L’iniziativa si focalizza su una richiesta triplice: l’esenzione immediata dei pedaggi per gli utenti, un’accelerazione decisa dei lavori in corso e l’istituzione di un tavolo di monitoraggio permanente con obbligo di rendicontazione al Consiglio Regionale, al fine di garantire trasparenza e responsabilità nell’interlocuzione con il Governo nazionale e la società concessionaria.
Il consigliere regionale Dino Pepe ha descritto la situazione come “intollerabile”, evidenziando l’impatto devastante sulle comunità locali e sull’economia regionale.
Il disagio non è confinato agli abruzzesi, ma si estende a tutti coloro che percorrono quel tratto autostradale, creando un collo di bottiglia che compromette la connettività e la competitività del territorio.
Le continue restrizioni, operate in un contesto di lavori in corso da anni, hanno de-qualificato il servizio autostradale, rendendo la sua fruizione onerosa e inefficiente.
La risoluzione mira a sollecitare l’intervento del Presidente della Regione, affinché agisca come interlocutore diretto presso il Governo centrale, coinvolgendo il Presidente del Consiglio e il Ministro delle Infrastrutture.

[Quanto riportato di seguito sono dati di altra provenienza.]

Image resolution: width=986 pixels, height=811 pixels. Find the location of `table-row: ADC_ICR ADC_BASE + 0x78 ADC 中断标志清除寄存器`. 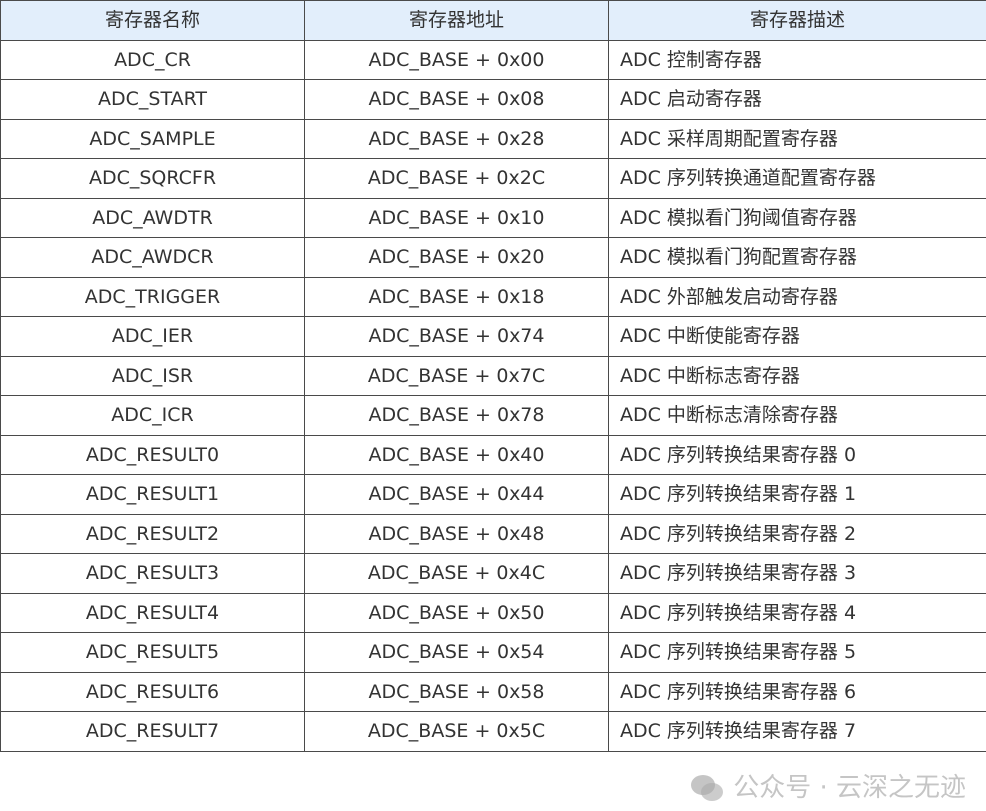

table-row: ADC_ICR ADC_BASE + 0x78 ADC 中断标志清除寄存器 is located at coordinates (493, 416).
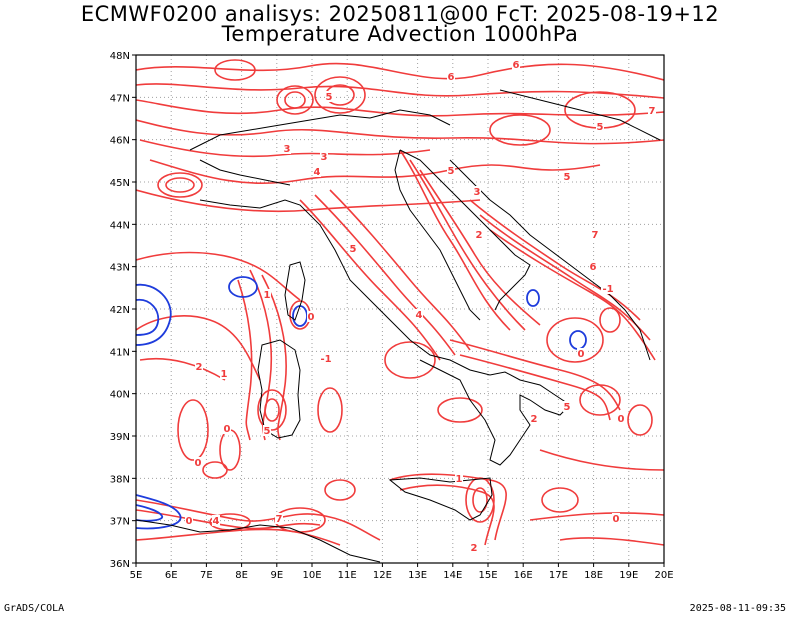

L’obiettivo è ottenere un’accelerazione dei lavori, programmando interventi mirati, preferibilmente nelle fasce orarie notturne e nei fine settimana, per minimizzare l’impatto sulla circolazione quotidiana.
L’esenzione dei pedaggi è considerata una misura di equità sociale ed economica, volta a compensare le penalizzazioni subite dagli utenti e a incentivare la ripresa delle attività commerciali e produttive danneggiate dalle continue interruzioni.
Al di là dell’immediata soluzione della questione tariffaria, la proposta di un tavolo di monitoraggio è cruciale per garantire una gestione trasparente e partecipata dei lavori.
Questo meccanismo dovrebbe definire tempi certi per il completamento degli interventi, fornire aggiornamenti regolari sullo stato di avanzamento e prevedere sanzioni in caso di inadempienze contrattuali.
L’assenza di una visione strategica a lungo termine e di un controllo efficace rischia di perpetuare una situazione di incertezza e frustrazione per l’intera comunità abruzzese e non solo.
L’iniziativa mira a trasformare un problema di viabilità in un’opportunità per rivedere le politiche di sviluppo infrastrutturale e rafforzare la capacità di resilienza del territorio.